La demonizzazione del drogato va di pari passo con quella del metadone: ci si inchioda all’idea di esclusione, marginalizzazione, segregazione. Eppure sarebbe bastato leggere Andrea Pazienza per capire che l’eroina si diffuse anche come antidoto alla cupezza e alla seriosità dei compagni e del movimento.
Arrivano le leggi. La Iervolino-Vassalli, ispirata da Craxi a sua volta folgorato dalla tolleranza zero di Rudy Giuliani, la Fini-Giovanardi del 2006, dichiarata incostituzionale sette anni dopo aver riempito le carceri. Di nuovo. Le carceri italiane, dice Roghi, hanno il primato delle persone detenute per violazione della normativa in materia di stupefacenti, ovvero piccoli spacciatori e consumatori di vario tipo. La sostanza più utilizzata e punita è la cannabis, seguita dalla cocaina. Invano più esperti hanno provato a dire che forse bisognava pensarla diversamente: con l’epidemia di Aids e di "panico morale", quello stigma peggiora e si incancrenisce nella convinzione secondo la quale non si convive con chi si droga.
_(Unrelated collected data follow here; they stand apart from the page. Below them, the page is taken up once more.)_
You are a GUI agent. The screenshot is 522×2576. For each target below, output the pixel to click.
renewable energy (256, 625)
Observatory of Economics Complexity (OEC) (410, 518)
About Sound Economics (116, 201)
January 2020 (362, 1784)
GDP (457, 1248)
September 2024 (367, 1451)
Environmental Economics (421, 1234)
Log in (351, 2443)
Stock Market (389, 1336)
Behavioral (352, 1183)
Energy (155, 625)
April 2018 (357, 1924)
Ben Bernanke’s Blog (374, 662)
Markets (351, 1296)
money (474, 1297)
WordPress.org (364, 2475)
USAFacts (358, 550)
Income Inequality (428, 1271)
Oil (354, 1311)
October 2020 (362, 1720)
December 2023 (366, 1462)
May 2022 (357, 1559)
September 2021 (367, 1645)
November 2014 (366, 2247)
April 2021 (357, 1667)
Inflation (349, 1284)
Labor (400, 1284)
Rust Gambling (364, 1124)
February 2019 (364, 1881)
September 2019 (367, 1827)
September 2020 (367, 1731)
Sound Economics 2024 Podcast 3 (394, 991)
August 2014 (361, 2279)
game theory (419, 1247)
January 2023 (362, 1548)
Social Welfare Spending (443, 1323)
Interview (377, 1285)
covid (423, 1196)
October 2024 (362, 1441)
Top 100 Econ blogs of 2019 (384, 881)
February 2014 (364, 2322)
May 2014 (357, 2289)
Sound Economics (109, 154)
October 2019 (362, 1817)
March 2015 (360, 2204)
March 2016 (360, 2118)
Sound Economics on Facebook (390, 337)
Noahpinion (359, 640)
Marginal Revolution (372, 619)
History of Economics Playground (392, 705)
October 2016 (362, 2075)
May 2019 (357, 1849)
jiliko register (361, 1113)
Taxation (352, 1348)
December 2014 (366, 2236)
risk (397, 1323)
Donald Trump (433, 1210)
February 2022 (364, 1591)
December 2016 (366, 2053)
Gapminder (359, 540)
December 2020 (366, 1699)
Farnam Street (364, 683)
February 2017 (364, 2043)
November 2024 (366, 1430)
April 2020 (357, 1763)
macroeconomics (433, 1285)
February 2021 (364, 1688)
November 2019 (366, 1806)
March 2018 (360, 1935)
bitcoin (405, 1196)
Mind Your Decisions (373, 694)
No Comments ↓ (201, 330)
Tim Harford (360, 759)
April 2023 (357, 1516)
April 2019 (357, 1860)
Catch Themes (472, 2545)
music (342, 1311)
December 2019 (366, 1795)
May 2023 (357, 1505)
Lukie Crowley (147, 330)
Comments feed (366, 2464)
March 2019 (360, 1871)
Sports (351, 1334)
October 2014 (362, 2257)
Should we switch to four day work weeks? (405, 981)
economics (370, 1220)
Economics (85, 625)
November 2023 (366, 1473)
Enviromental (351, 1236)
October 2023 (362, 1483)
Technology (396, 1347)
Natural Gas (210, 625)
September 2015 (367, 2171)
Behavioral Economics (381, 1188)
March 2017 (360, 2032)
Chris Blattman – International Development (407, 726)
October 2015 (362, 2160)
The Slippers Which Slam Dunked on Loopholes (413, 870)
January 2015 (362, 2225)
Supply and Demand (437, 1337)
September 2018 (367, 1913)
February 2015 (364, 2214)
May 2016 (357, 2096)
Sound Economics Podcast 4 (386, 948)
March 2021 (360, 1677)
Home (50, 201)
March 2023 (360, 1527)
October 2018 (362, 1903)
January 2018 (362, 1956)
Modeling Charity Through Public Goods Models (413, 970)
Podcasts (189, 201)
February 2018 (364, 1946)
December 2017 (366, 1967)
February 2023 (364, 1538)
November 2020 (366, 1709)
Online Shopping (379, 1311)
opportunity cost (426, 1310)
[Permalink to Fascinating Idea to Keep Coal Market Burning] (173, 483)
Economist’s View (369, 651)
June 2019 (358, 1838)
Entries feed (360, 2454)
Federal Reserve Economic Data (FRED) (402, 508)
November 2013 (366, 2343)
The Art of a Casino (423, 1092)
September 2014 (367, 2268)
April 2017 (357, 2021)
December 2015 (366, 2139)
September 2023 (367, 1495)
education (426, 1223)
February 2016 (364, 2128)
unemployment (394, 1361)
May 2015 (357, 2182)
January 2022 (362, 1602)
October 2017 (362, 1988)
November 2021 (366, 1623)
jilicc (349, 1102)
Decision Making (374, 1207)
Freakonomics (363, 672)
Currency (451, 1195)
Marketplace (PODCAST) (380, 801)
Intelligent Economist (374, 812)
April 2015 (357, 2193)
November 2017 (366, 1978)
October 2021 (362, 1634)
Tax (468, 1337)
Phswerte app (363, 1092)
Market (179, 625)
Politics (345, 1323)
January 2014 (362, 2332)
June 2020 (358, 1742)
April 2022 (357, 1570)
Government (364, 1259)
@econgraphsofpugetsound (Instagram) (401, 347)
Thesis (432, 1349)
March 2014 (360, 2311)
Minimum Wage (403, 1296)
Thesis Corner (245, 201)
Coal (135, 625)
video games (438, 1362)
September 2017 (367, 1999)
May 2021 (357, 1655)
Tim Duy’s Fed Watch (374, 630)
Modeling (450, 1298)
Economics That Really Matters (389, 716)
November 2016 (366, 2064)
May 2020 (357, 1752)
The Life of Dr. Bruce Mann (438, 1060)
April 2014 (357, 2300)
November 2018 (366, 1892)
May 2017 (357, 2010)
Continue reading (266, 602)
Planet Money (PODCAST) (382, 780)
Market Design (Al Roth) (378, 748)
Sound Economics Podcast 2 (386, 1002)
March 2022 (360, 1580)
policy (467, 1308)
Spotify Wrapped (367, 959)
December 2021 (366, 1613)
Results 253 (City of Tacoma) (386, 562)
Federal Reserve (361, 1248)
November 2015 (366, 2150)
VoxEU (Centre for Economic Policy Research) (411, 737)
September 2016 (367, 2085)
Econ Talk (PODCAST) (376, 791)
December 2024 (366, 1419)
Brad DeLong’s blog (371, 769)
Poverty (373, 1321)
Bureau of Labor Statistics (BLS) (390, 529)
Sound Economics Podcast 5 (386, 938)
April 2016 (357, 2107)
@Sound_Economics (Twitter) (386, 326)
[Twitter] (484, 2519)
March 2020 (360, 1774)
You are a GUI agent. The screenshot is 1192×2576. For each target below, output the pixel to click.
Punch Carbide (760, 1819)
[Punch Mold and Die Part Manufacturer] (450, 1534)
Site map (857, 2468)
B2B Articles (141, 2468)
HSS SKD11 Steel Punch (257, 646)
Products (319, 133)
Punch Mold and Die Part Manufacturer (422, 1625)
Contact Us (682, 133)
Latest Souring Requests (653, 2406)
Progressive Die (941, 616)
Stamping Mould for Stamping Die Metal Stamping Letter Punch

Eppure, come spiega bene Roghi, non ci si droga per stare male: diventa dipendente chi trova nella sostanza una risposta stabile a una domanda che già esiste.
Ma noi preferiamo pensare che salvezza e dannazione dipendano dai singoli individui, e non dal sistema sanitario e sociale in cui si trovano a vivere. Da qui bisognerebbe partire, per provare a ridurlo, quel danno.